Rewrite the material below, changing every "Image resolution" to "Screen resolution" and keeping everything else the same.
** BEGIN MATERIAL FOR THE TASK **
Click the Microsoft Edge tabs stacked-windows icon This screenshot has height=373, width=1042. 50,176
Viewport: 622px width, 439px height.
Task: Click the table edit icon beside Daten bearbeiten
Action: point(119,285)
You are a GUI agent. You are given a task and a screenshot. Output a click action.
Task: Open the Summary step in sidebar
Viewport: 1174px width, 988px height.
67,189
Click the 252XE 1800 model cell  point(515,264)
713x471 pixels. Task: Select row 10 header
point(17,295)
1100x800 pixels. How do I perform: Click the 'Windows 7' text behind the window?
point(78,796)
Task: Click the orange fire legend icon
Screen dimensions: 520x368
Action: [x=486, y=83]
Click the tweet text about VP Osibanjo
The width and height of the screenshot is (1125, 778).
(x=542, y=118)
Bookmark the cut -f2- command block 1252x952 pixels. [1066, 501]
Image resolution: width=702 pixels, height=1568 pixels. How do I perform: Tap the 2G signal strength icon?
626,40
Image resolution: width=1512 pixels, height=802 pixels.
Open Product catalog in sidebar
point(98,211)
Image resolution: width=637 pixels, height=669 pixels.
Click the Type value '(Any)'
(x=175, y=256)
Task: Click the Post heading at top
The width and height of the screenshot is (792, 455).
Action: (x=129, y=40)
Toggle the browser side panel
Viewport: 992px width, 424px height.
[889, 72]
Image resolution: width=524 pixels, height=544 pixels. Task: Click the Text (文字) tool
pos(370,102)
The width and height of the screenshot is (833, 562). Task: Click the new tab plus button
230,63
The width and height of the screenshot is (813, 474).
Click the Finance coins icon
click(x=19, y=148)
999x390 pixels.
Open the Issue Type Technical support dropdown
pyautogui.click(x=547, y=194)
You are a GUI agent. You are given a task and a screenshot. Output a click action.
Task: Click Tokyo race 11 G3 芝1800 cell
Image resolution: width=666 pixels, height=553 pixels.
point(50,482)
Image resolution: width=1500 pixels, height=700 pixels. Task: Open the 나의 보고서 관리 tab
** END MATERIAL FOR THE TASK **
CORRECT ANSWER:
Click the Microsoft Edge tabs stacked-windows icon This screenshot has height=373, width=1042. 50,176
Viewport: 622px width, 439px height.
Task: Click the table edit icon beside Daten bearbeiten
Action: point(119,285)
You are a GUI agent. You are given a task and a screenshot. Output a click action.
Task: Open the Summary step in sidebar
Viewport: 1174px width, 988px height.
67,189
Click the 252XE 1800 model cell  point(515,264)
713x471 pixels. Task: Select row 10 header
point(17,295)
1100x800 pixels. How do I perform: Click the 'Windows 7' text behind the window?
point(78,796)
Task: Click the orange fire legend icon
Screen dimensions: 520x368
Action: [x=486, y=83]
Click the tweet text about VP Osibanjo
The width and height of the screenshot is (1125, 778).
(x=542, y=118)
Bookmark the cut -f2- command block 1252x952 pixels. [1066, 501]
Screen resolution: width=702 pixels, height=1568 pixels. How do I perform: Tap the 2G signal strength icon?
626,40
Screen resolution: width=1512 pixels, height=802 pixels.
Open Product catalog in sidebar
point(98,211)
Screen resolution: width=637 pixels, height=669 pixels.
Click the Type value '(Any)'
(x=175, y=256)
Task: Click the Post heading at top
The width and height of the screenshot is (792, 455).
Action: (x=129, y=40)
Toggle the browser side panel
Viewport: 992px width, 424px height.
[889, 72]
Screen resolution: width=524 pixels, height=544 pixels. Task: Click the Text (文字) tool
pos(370,102)
The width and height of the screenshot is (833, 562). Task: Click the new tab plus button
230,63
The width and height of the screenshot is (813, 474).
Click the Finance coins icon
click(x=19, y=148)
999x390 pixels.
Open the Issue Type Technical support dropdown
pyautogui.click(x=547, y=194)
You are a GUI agent. You are given a task and a screenshot. Output a click action.
Task: Click Tokyo race 11 G3 芝1800 cell
Screen resolution: width=666 pixels, height=553 pixels.
point(50,482)
Screen resolution: width=1500 pixels, height=700 pixels. Task: Open the 나의 보고서 관리 tab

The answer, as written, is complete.